▶ _Work to complete_
Duplicate the lines below without any changes, taking the part that opens with the line containing "You are a computer-use agent. Viewport: 629px" and closes with the line containing "Action: coord(89,79)", both of those lines included.

▶ _Records for processing_
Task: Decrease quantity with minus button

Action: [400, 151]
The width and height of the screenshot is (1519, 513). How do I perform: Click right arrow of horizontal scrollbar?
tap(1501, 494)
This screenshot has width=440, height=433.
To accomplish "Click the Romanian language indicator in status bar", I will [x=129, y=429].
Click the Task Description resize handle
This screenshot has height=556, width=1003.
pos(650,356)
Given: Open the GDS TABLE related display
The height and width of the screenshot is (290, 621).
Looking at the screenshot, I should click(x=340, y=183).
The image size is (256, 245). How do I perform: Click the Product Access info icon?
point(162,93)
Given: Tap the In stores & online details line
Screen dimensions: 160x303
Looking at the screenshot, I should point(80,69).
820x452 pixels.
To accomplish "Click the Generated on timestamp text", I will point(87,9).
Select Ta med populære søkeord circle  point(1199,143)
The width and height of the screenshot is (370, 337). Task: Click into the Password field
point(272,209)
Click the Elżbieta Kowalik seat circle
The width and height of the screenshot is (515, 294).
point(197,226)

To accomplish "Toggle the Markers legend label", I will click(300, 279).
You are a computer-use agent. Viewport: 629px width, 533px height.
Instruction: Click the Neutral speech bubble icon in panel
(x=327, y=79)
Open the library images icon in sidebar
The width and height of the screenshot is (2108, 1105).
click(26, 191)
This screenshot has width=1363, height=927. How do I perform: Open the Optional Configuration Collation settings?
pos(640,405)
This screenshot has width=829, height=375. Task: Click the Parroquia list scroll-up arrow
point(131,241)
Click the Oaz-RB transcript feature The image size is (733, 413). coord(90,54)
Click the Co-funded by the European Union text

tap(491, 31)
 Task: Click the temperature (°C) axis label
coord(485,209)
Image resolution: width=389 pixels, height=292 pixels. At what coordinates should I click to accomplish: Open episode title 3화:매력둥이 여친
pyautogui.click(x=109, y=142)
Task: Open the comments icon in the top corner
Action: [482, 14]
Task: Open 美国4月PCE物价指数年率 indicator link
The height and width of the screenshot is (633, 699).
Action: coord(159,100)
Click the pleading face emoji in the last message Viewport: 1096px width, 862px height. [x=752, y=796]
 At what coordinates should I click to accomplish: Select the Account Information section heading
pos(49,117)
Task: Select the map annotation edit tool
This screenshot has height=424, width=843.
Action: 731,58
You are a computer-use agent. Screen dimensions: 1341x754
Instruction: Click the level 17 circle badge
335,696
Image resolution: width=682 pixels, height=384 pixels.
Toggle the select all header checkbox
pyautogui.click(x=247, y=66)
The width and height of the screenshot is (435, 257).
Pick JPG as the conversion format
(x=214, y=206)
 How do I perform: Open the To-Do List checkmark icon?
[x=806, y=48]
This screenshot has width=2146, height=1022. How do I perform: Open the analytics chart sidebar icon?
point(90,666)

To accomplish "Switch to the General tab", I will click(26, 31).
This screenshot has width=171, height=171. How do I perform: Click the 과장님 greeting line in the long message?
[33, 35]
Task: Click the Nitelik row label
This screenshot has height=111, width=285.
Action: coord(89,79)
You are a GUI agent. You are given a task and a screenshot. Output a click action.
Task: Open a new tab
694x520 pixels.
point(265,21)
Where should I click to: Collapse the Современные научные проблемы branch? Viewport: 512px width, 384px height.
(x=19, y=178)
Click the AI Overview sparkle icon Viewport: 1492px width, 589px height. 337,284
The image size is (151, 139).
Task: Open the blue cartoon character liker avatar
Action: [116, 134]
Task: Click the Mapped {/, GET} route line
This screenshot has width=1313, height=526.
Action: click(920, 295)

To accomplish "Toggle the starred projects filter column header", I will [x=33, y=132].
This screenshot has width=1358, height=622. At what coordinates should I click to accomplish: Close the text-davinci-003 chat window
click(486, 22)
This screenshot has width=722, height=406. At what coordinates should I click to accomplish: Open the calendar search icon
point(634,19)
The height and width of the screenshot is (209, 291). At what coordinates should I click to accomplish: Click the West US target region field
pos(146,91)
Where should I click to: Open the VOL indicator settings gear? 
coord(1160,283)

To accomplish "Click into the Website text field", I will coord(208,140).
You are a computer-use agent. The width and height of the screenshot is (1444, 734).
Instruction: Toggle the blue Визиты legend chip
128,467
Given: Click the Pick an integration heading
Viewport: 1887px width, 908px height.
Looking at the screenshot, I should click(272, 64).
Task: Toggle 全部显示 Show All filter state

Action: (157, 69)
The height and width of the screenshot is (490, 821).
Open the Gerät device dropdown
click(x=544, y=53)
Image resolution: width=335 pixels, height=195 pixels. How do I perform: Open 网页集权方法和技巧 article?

▶ _Full output_
You are a computer-use agent. Viewport: 629px width, 533px height.
Instruction: Click the Neutral speech bubble icon in panel
(x=327, y=79)
Open the library images icon in sidebar
The width and height of the screenshot is (2108, 1105).
click(26, 191)
This screenshot has width=1363, height=927. How do I perform: Open the Optional Configuration Collation settings?
pos(640,405)
This screenshot has width=829, height=375. Task: Click the Parroquia list scroll-up arrow
point(131,241)
Click the Oaz-RB transcript feature The image size is (733, 413). coord(90,54)
Click the Co-funded by the European Union text

tap(491, 31)
 Task: Click the temperature (°C) axis label
coord(485,209)
Image resolution: width=389 pixels, height=292 pixels. At what coordinates should I click to accomplish: Open episode title 3화:매력둥이 여친
pyautogui.click(x=109, y=142)
Task: Open the comments icon in the top corner
Action: [482, 14]
Task: Open 美国4月PCE物价指数年率 indicator link
The height and width of the screenshot is (633, 699).
Action: coord(159,100)
Click the pleading face emoji in the last message Viewport: 1096px width, 862px height. [x=752, y=796]
 At what coordinates should I click to accomplish: Select the Account Information section heading
pos(49,117)
Task: Select the map annotation edit tool
This screenshot has height=424, width=843.
Action: 731,58
You are a computer-use agent. Screen dimensions: 1341x754
Instruction: Click the level 17 circle badge
335,696
Image resolution: width=682 pixels, height=384 pixels.
Toggle the select all header checkbox
pyautogui.click(x=247, y=66)
The width and height of the screenshot is (435, 257).
Pick JPG as the conversion format
(x=214, y=206)
 How do I perform: Open the To-Do List checkmark icon?
[x=806, y=48]
This screenshot has width=2146, height=1022. How do I perform: Open the analytics chart sidebar icon?
point(90,666)

To accomplish "Switch to the General tab", I will click(26, 31).
This screenshot has width=171, height=171. How do I perform: Click the 과장님 greeting line in the long message?
[33, 35]
Task: Click the Nitelik row label
This screenshot has height=111, width=285.
Action: coord(89,79)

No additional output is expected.